=== Begin Enclosure ===
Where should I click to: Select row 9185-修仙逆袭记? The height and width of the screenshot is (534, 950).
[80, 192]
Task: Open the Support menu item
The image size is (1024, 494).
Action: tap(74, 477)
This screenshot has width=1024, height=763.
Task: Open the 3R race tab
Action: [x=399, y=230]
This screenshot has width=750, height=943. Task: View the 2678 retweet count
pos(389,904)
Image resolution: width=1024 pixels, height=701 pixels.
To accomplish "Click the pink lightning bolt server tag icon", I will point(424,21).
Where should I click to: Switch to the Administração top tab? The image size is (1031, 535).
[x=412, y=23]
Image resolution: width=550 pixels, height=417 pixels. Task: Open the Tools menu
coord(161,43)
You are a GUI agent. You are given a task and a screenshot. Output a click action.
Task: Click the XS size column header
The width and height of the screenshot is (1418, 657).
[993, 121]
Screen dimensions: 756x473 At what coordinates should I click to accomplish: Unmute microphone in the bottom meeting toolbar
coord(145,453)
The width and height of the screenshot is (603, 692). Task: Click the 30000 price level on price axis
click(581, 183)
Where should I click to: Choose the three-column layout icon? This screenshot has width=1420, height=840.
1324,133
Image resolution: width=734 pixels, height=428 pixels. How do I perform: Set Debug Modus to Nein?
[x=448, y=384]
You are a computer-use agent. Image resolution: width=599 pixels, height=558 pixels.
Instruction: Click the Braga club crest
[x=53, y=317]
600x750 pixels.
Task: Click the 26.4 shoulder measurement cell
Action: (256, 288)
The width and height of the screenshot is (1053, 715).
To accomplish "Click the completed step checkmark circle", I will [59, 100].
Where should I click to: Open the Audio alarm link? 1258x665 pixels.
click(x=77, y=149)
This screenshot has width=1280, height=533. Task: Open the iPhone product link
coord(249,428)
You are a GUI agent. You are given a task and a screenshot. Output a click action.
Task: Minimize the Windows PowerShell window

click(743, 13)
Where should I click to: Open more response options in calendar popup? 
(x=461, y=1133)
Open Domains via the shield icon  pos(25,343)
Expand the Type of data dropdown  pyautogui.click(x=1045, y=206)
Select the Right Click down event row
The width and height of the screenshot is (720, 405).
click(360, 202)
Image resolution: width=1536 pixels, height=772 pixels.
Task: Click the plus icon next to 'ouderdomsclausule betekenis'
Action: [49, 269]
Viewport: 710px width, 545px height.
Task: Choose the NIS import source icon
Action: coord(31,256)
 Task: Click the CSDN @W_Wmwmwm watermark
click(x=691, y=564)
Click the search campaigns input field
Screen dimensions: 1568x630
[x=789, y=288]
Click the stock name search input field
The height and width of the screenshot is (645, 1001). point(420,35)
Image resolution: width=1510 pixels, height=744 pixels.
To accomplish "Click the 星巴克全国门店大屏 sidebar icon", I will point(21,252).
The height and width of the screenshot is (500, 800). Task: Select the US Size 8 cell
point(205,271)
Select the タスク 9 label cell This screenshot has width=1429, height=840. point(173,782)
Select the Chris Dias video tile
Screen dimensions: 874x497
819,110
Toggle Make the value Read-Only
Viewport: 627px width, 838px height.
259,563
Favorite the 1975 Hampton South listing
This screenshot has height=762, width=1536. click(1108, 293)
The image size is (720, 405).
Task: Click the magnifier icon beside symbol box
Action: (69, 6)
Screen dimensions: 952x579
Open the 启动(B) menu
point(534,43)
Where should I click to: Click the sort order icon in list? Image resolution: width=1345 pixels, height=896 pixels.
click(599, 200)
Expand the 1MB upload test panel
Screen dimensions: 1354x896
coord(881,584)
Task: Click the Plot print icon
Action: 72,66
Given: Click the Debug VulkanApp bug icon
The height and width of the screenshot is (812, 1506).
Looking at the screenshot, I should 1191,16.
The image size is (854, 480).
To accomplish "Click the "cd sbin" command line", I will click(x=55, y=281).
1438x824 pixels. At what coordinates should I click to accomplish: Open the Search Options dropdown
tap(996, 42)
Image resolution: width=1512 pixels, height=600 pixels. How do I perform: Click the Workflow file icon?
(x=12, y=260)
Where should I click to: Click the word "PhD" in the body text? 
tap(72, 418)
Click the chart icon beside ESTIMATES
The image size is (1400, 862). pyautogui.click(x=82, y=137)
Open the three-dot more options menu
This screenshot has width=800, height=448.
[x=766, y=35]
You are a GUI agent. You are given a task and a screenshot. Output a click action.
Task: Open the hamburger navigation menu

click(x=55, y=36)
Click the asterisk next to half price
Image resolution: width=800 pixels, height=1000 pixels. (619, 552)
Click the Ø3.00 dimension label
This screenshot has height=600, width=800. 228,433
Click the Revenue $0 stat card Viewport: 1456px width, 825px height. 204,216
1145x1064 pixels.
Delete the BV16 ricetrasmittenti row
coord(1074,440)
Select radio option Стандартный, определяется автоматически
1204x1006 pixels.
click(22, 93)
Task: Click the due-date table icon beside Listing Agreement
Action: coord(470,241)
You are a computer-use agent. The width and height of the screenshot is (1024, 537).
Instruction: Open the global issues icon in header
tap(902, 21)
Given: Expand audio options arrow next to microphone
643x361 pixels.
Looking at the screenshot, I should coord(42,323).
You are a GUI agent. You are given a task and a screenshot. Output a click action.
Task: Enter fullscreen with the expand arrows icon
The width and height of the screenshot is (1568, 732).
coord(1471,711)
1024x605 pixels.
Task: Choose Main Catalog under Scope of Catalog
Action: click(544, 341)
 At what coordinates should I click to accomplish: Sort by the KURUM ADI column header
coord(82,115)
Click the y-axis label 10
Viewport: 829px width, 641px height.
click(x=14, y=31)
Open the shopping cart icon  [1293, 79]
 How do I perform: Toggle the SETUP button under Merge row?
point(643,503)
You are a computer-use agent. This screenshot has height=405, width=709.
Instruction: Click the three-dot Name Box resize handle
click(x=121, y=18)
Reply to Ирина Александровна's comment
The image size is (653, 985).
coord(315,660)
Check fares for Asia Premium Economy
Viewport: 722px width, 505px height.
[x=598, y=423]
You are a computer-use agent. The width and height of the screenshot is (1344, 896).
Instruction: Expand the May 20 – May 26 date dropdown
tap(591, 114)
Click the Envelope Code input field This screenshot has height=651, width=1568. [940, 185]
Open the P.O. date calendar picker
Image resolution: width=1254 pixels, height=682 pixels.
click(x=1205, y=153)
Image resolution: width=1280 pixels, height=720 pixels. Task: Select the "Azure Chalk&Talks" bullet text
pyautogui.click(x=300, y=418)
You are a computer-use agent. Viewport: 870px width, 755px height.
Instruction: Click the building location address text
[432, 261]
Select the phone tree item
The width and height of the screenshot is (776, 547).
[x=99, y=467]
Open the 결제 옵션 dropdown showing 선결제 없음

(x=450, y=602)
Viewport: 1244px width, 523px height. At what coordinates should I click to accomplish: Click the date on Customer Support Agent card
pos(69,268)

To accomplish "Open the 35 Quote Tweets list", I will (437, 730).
=== End Enclosure ===
EXERCISE AIM: All of the entries must be quoted exactly; please include each one.

SOLUTION TO THE PROBLEM:
Where should I click to: Select row 9185-修仙逆袭记? The height and width of the screenshot is (534, 950).
[80, 192]
Task: Open the Support menu item
The image size is (1024, 494).
Action: tap(74, 477)
This screenshot has width=1024, height=763.
Task: Open the 3R race tab
Action: [x=399, y=230]
This screenshot has width=750, height=943. Task: View the 2678 retweet count
pos(389,904)
Image resolution: width=1024 pixels, height=701 pixels.
To accomplish "Click the pink lightning bolt server tag icon", I will point(424,21).
Where should I click to: Switch to the Administração top tab? The image size is (1031, 535).
[x=412, y=23]
Image resolution: width=550 pixels, height=417 pixels. Task: Open the Tools menu
coord(161,43)
You are a GUI agent. You are given a task and a screenshot. Output a click action.
Task: Click the XS size column header
The width and height of the screenshot is (1418, 657).
[993, 121]
Screen dimensions: 756x473 At what coordinates should I click to accomplish: Unmute microphone in the bottom meeting toolbar
coord(145,453)
The width and height of the screenshot is (603, 692). Task: Click the 30000 price level on price axis
click(581, 183)
Where should I click to: Choose the three-column layout icon? This screenshot has width=1420, height=840.
1324,133
Image resolution: width=734 pixels, height=428 pixels. How do I perform: Set Debug Modus to Nein?
[x=448, y=384]
You are a computer-use agent. Image resolution: width=599 pixels, height=558 pixels.
Instruction: Click the Braga club crest
[x=53, y=317]
600x750 pixels.
Task: Click the 26.4 shoulder measurement cell
Action: (256, 288)
The width and height of the screenshot is (1053, 715).
To accomplish "Click the completed step checkmark circle", I will [59, 100].
Where should I click to: Open the Audio alarm link? 1258x665 pixels.
click(x=77, y=149)
This screenshot has width=1280, height=533. Task: Open the iPhone product link
coord(249,428)
You are a GUI agent. You are given a task and a screenshot. Output a click action.
Task: Minimize the Windows PowerShell window

click(743, 13)
Where should I click to: Open more response options in calendar popup? 
(x=461, y=1133)
Open Domains via the shield icon  pos(25,343)
Expand the Type of data dropdown  pyautogui.click(x=1045, y=206)
Select the Right Click down event row
The width and height of the screenshot is (720, 405).
click(360, 202)
Image resolution: width=1536 pixels, height=772 pixels.
Task: Click the plus icon next to 'ouderdomsclausule betekenis'
Action: [49, 269]
Viewport: 710px width, 545px height.
Task: Choose the NIS import source icon
Action: coord(31,256)
 Task: Click the CSDN @W_Wmwmwm watermark
click(x=691, y=564)
Click the search campaigns input field
Screen dimensions: 1568x630
[x=789, y=288]
Click the stock name search input field
The height and width of the screenshot is (645, 1001). point(420,35)
Image resolution: width=1510 pixels, height=744 pixels.
To accomplish "Click the 星巴克全国门店大屏 sidebar icon", I will point(21,252).
The height and width of the screenshot is (500, 800). Task: Select the US Size 8 cell
point(205,271)
Select the タスク 9 label cell This screenshot has width=1429, height=840. point(173,782)
Select the Chris Dias video tile
Screen dimensions: 874x497
819,110
Toggle Make the value Read-Only
Viewport: 627px width, 838px height.
259,563
Favorite the 1975 Hampton South listing
This screenshot has height=762, width=1536. click(1108, 293)
The image size is (720, 405).
Task: Click the magnifier icon beside symbol box
Action: (69, 6)
Screen dimensions: 952x579
Open the 启动(B) menu
point(534,43)
Where should I click to: Click the sort order icon in list? Image resolution: width=1345 pixels, height=896 pixels.
click(599, 200)
Expand the 1MB upload test panel
Screen dimensions: 1354x896
coord(881,584)
Task: Click the Plot print icon
Action: 72,66
Given: Click the Debug VulkanApp bug icon
The height and width of the screenshot is (812, 1506).
Looking at the screenshot, I should 1191,16.
The image size is (854, 480).
To accomplish "Click the "cd sbin" command line", I will click(x=55, y=281).
1438x824 pixels. At what coordinates should I click to accomplish: Open the Search Options dropdown
tap(996, 42)
Image resolution: width=1512 pixels, height=600 pixels. How do I perform: Click the Workflow file icon?
(x=12, y=260)
Where should I click to: Click the word "PhD" in the body text? 
tap(72, 418)
Click the chart icon beside ESTIMATES
The image size is (1400, 862). pyautogui.click(x=82, y=137)
Open the three-dot more options menu
This screenshot has width=800, height=448.
[x=766, y=35]
You are a GUI agent. You are given a task and a screenshot. Output a click action.
Task: Open the hamburger navigation menu

click(x=55, y=36)
Click the asterisk next to half price
Image resolution: width=800 pixels, height=1000 pixels. (619, 552)
Click the Ø3.00 dimension label
This screenshot has height=600, width=800. 228,433
Click the Revenue $0 stat card Viewport: 1456px width, 825px height. 204,216
1145x1064 pixels.
Delete the BV16 ricetrasmittenti row
coord(1074,440)
Select radio option Стандартный, определяется автоматически
1204x1006 pixels.
click(22, 93)
Task: Click the due-date table icon beside Listing Agreement
Action: coord(470,241)
You are a computer-use agent. The width and height of the screenshot is (1024, 537).
Instruction: Open the global issues icon in header
tap(902, 21)
Given: Expand audio options arrow next to microphone
643x361 pixels.
Looking at the screenshot, I should coord(42,323).
You are a GUI agent. You are given a task and a screenshot. Output a click action.
Task: Enter fullscreen with the expand arrows icon
The width and height of the screenshot is (1568, 732).
coord(1471,711)
1024x605 pixels.
Task: Choose Main Catalog under Scope of Catalog
Action: click(544, 341)
 At what coordinates should I click to accomplish: Sort by the KURUM ADI column header
coord(82,115)
Click the y-axis label 10
Viewport: 829px width, 641px height.
click(x=14, y=31)
Open the shopping cart icon  [1293, 79]
 How do I perform: Toggle the SETUP button under Merge row?
point(643,503)
You are a computer-use agent. This screenshot has height=405, width=709.
Instruction: Click the three-dot Name Box resize handle
click(x=121, y=18)
Reply to Ирина Александровна's comment
The image size is (653, 985).
coord(315,660)
Check fares for Asia Premium Economy
Viewport: 722px width, 505px height.
[x=598, y=423]
You are a computer-use agent. The width and height of the screenshot is (1344, 896).
Instruction: Expand the May 20 – May 26 date dropdown
tap(591, 114)
Click the Envelope Code input field This screenshot has height=651, width=1568. [940, 185]
Open the P.O. date calendar picker
Image resolution: width=1254 pixels, height=682 pixels.
click(x=1205, y=153)
Image resolution: width=1280 pixels, height=720 pixels. Task: Select the "Azure Chalk&Talks" bullet text
pyautogui.click(x=300, y=418)
You are a computer-use agent. Viewport: 870px width, 755px height.
Instruction: Click the building location address text
[432, 261]
Select the phone tree item
The width and height of the screenshot is (776, 547).
[x=99, y=467]
Open the 결제 옵션 dropdown showing 선결제 없음

(x=450, y=602)
Viewport: 1244px width, 523px height. At what coordinates should I click to accomplish: Click the date on Customer Support Agent card
pos(69,268)

To accomplish "Open the 35 Quote Tweets list", I will (437, 730).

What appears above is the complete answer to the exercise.